10 “Favorire varie forme di partecipazione, in particolare attraverso il coinvolgimento di Associazioni riconosciute di persone con diabete, sviluppando l’empowerment delle persone con diabete e delle comunità”.


La necessità di inserire l’obiettivo relativo al “diabete in età evolutiva” nasce dall’esistenza di criticità che investono in particolare la quotidianità del bambino, del giovane diabetico e della famiglia e che richiedono una trasversalità di interventi che, nel coinvolgere i servizi sanitari e sociali, la famiglia, la scuola, lo sport ed il mondo del lavoro, sono utili per il superamento del disagio, diverso a seconda dell’età e del livello di maturità.

Per ciascuno degli obiettivi generali il Piano individua obiettivi specifici, indirizzi strategici, inseriti in un sistema di rete che dovrà poi essere sottoposto ad un processo di contestualizzazione locale, e fornisce alcune raccomandazioni con le quali si è voluto contribuire al miglioramento della tutela assistenziale, anche attraverso l’ottimizzazione delle risorse disponibili; a ridurre il peso della malattia sulla singola persona e sul contesto sociale; a rendere più efficaci ed efficienti i servizi sanitari in termini di prevenzione e assistenza, assicurando equità di accesso e riducendo le disuguaglianze sociali; a sistematizzare a livello nazionale tutte le attività al fine di rendere più omogeneo il processo diagnostico-terapeutico; ad affermare la necessità di una progressiva transizione verso un nuovo modello di sistema integrato, mirato a valorizzare sia la rete specialistica diabetologica sia tutti gli attori della assistenza primaria.

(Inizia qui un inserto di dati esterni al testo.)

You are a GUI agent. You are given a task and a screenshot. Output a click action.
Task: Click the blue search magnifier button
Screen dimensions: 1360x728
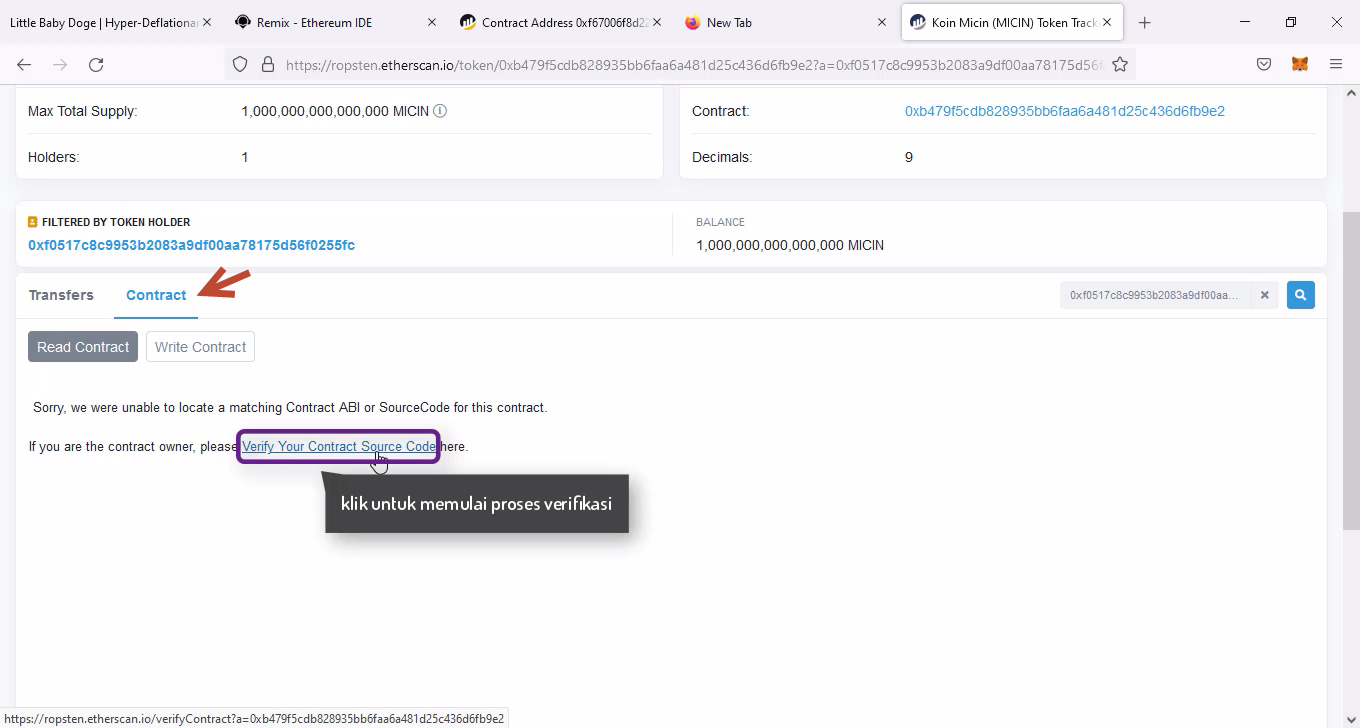(x=1300, y=295)
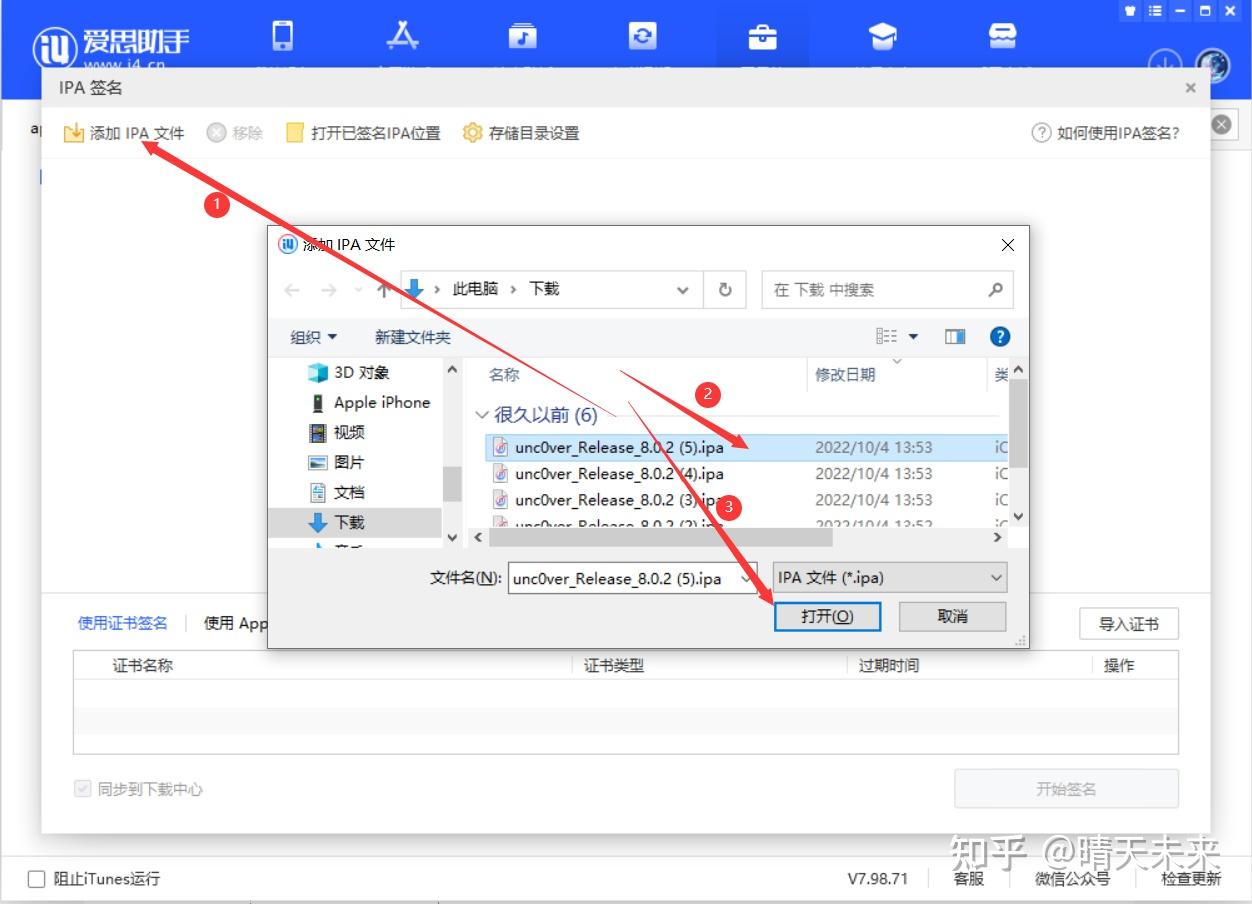
Task: Open the iPhone device icon in top toolbar
Action: coord(283,37)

Nella considerazione che il Piano è una piattaforma su cui costruire programmi di intervento specifici e condivisi, vengono indicate alcune aree ritenute prioritarie per il miglioramento e l’implementazione dell’assistenza (Tab. 2).

Tab. 2 (Aree Prioritarie)

Stili di vita

Controllo dei fattori di rischio cardiovascolari

Gestione delle complicanze vascolari

Educazione terapeutica

Terapia farmacologica

Piede diabetico

Patologie del cavo orale

Diabete e gravidanza

DIabete in età evolutiva

Passaggio dalla diabetologia pediatrica a quella dell’adulto

Gestione dei ricoveri per altra patologia

Uso appropriato delle tecnologie

Associazioni di persone con diabete

Epidemiologia e registrazione dei dati

Per ciascuna area vengono individuate criticità e proposti obiettivi, indirizzi strategici, possibili linee di intervento e di monitoraggio. Dal punto di vista operativo il disegno di monitoraggio del Piano si struttura su tre direttrici che permetteranno non solo di fare una valutazione sui risultati dell’impatto del Piano stesso ma dovranno fornire quegli elementi critici necessari per la revisione dello stesso e dei suoi indirizzi.